Tuesday, August 23, 2011
Nothing for Lovie to like about defense
By Michael C. Wright
EAST RUTHERFORD, N.J. -- After criticizing the defense in a post-game press conference, Chicago Bears coach Lovie Smith seemingly hit the repeat button explaining the injury situation Monday night after the team’s 41-13 loss to the New York Giants.
“Injury-wise, we don’t have any,” Smith said. “Of course, you’ve got to tackle a little bit better before you start talking injuries.”
Brandon Jacobs was part of a 218-yard rushing night by the Giants.
Usually optimistic and hesitant to criticize the defense (especially in a meaningless preseason game), Smith came down hard on the unit which played without starting linebacker Lance Briggs, and defensive tackle Anthony Adams.
In 2010, the Bears held opponents to the second lowest rushing average in 2010 (90.1 yards per game), and finished seventh in the NFL with 48 stuffs, which are tackles on rushers for negative yards.
Against the Giants, though, the Bears missed several tackles, allowed 218 yards rushing -- including a 97-yard touchdown run in the fourth quarter by Da’Rel Scott -- and failed to generate a sack or a turnover. It’s telling when the top five tacklers -- Corey Graham, Craig Steltz, D.J. Moore, Chris Harris, and Tim Jennings -- are defensive backs, which likely means that too often, ball carriers made it into the secondary.
Giants running back Brandon Jacobs averaged 8 yards per carry in the first half, and at 6 foot 4 and 264 pounds, managed to put a move on Major Wright (5-11, 204) so significant that it made the safety fall to the turf on an 18-yard touchdown run in the second quarter.
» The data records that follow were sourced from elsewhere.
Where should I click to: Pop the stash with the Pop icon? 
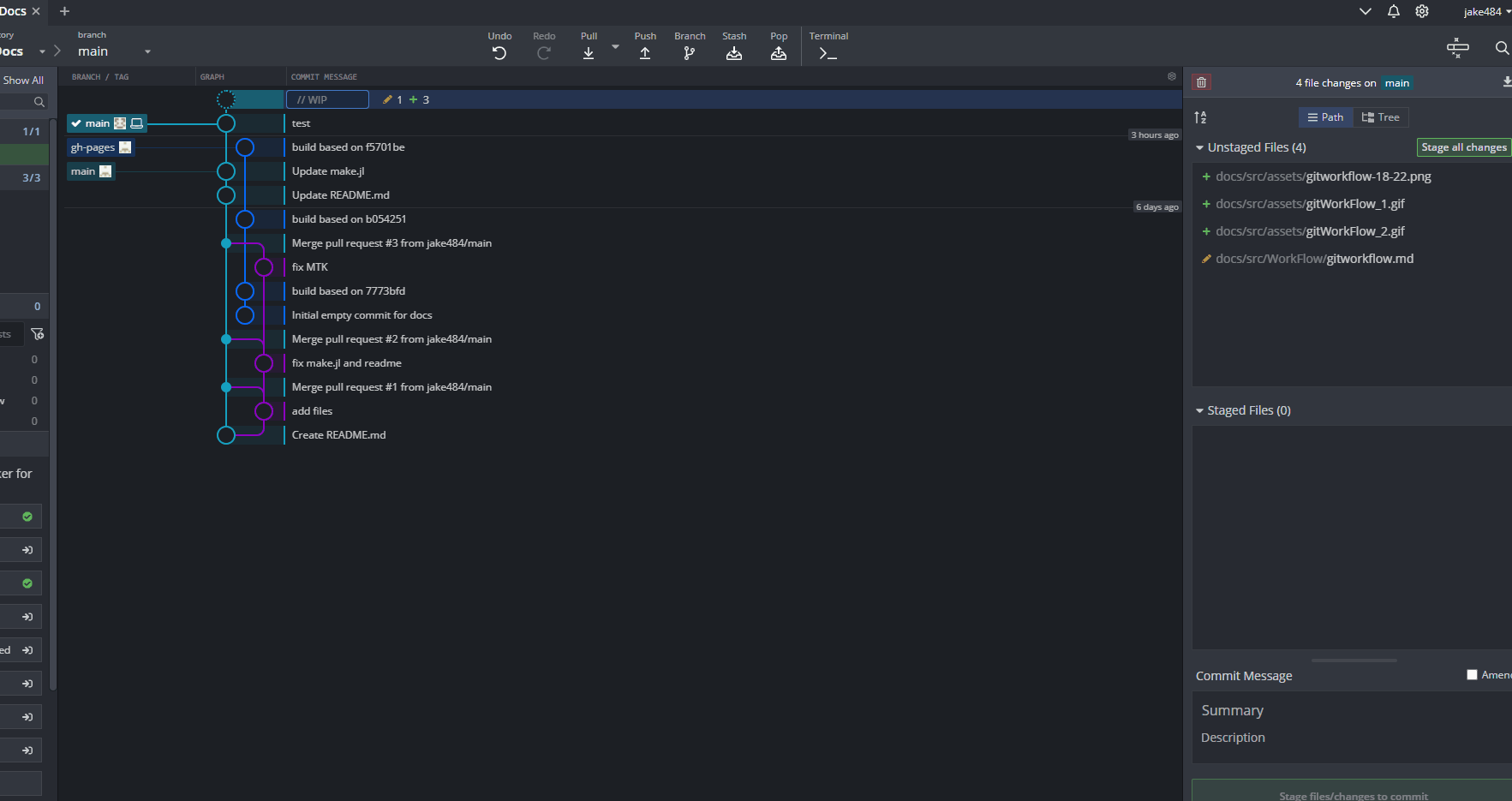(x=779, y=53)
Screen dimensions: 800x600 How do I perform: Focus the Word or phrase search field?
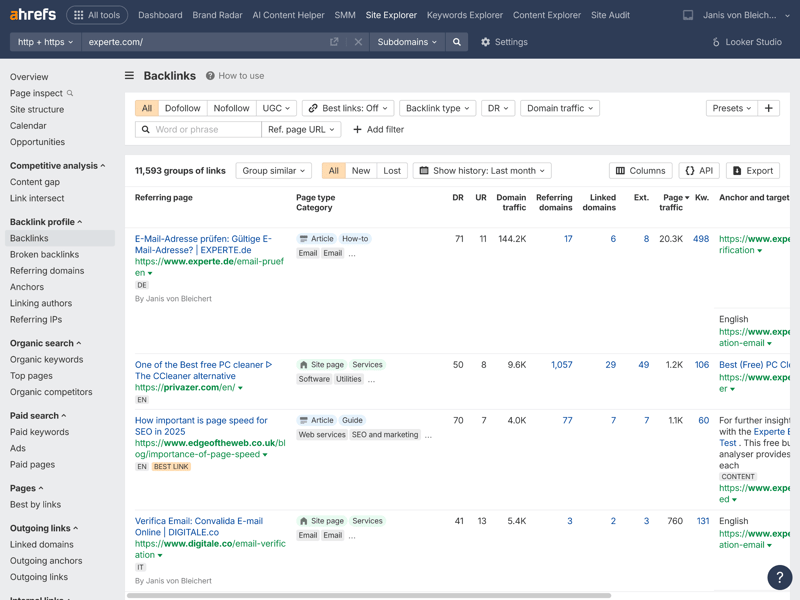point(205,130)
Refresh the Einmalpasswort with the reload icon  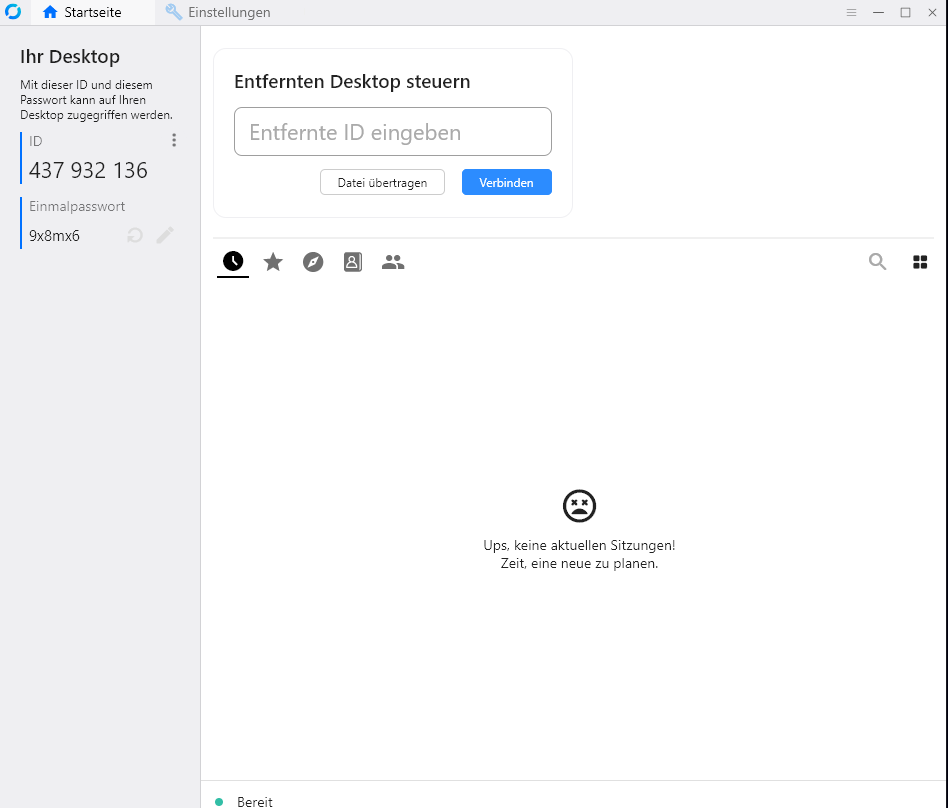click(135, 235)

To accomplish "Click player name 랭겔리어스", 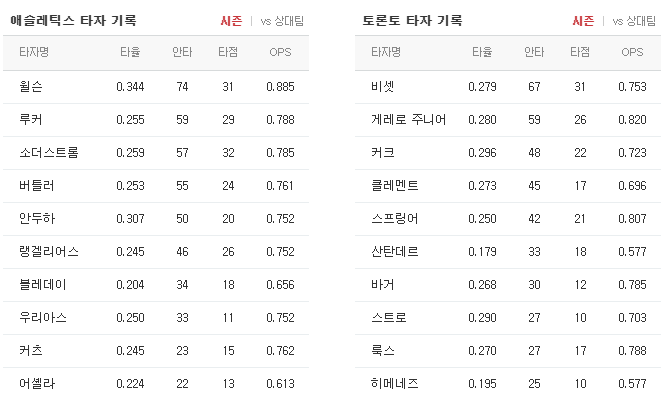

“A lot of negative things to talk about, unfortunately,” Smith said. “Defensively, we haven’t played a game like that in a while. We pride ourselves on great third-down defense. We had two third-and-long situations that they converted on and made the touchdowns. Takeaways, we didn’t have any. At the end, it doesn’t matter who is out there. If you have on a Chicago Bar uniform, you need to make the play.”
The defense definitely didn’t do that in allowing a total of 414 yards and 25 first downs.
“It’s not what we wanted, but at the same time, you don’t get to use all your weapons, all your calls, all your situations,” defensive tackle Henry Melton said. “But at the end of the day, you still want to outperform the other people.”
That certainly didn’t occur here at the New Meadowlands on Monday night.